Psychologists have developed non-computational theories of learning that have been the source of inspiration for both approaches. Psychologists have also differentiated between different types of learning (such as learning from experience, by examples, or a combination of both). In addition, unlike in animals (it is difficult to test intelligence in non-human creatures), human psychologists have also produced methods to test human intelligence. Mathematicians have also contributed statistical methods and probabilistic models to predict behaviour or to rank a trend. The subject of Machine Learning (ML) is the bag for all algorithms used to mine data in the hope that we can learn something useful from the data, which is usually distributed, structured or unstructured, and of significant size.  Although there are several articles on the differences and similarities between Artificial Intelligence and Machine learning, and articles on the importance of the two schools, there are no real or practical attempts that have been reported in the literature to practically use or combine the two approaches together. Therefore, this is an attempt to settle the ongoing conflicts between the two existing thoughts for modelling cognition and intelligence in humans. We argue that two-tiers intelligence is a mandate for machine intelligence as it is the case for human. Animals, on the other hand, have one-tier intelligence, which is the intrinsic and the static know-how. The harmony between the two tiers can be viewed from different angles, however they complement each other, and both are mandatory for human intelligence and hence machine intelligence.
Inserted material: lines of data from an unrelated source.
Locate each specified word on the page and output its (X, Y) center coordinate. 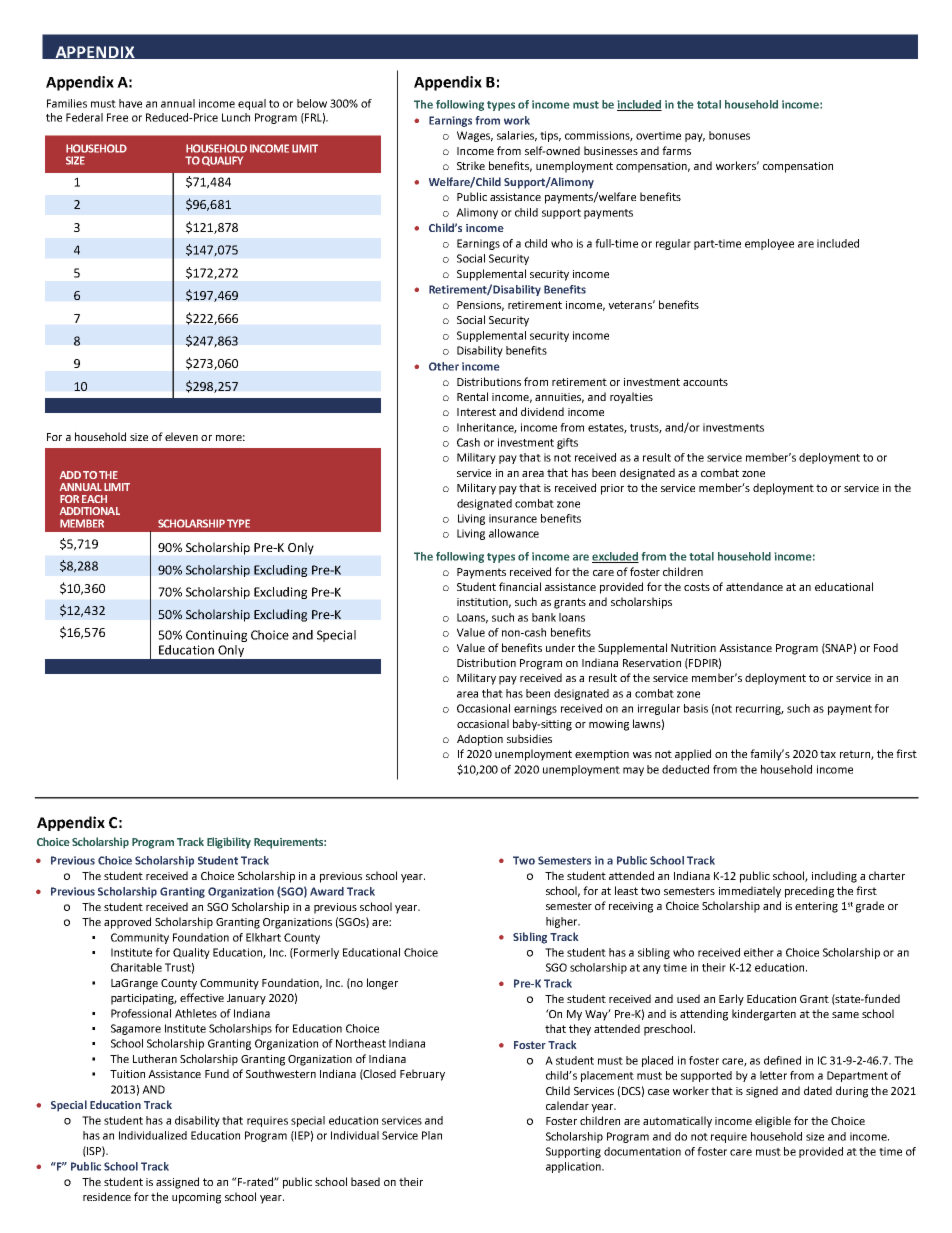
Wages (475, 136)
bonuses (729, 135)
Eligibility (229, 843)
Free (117, 117)
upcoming (196, 1198)
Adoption (480, 740)
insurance (513, 518)
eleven (181, 436)
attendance (754, 586)
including (834, 877)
The lack of availability of prior knowledge in dynamic complex systems of is without doubt a major barrier to scalable machine intelligence. Several advanced technologies are used to control, manipulate, and utilise all parts whether software, hardware, mobile assets such as robots, or even infrastructure assets such as wind turbines. The two-tiers intelligence approach will enhance the learning and knowledge sharing process in a setup that heavily relies on some sort of symbiotic relationships between its parts and the human operator.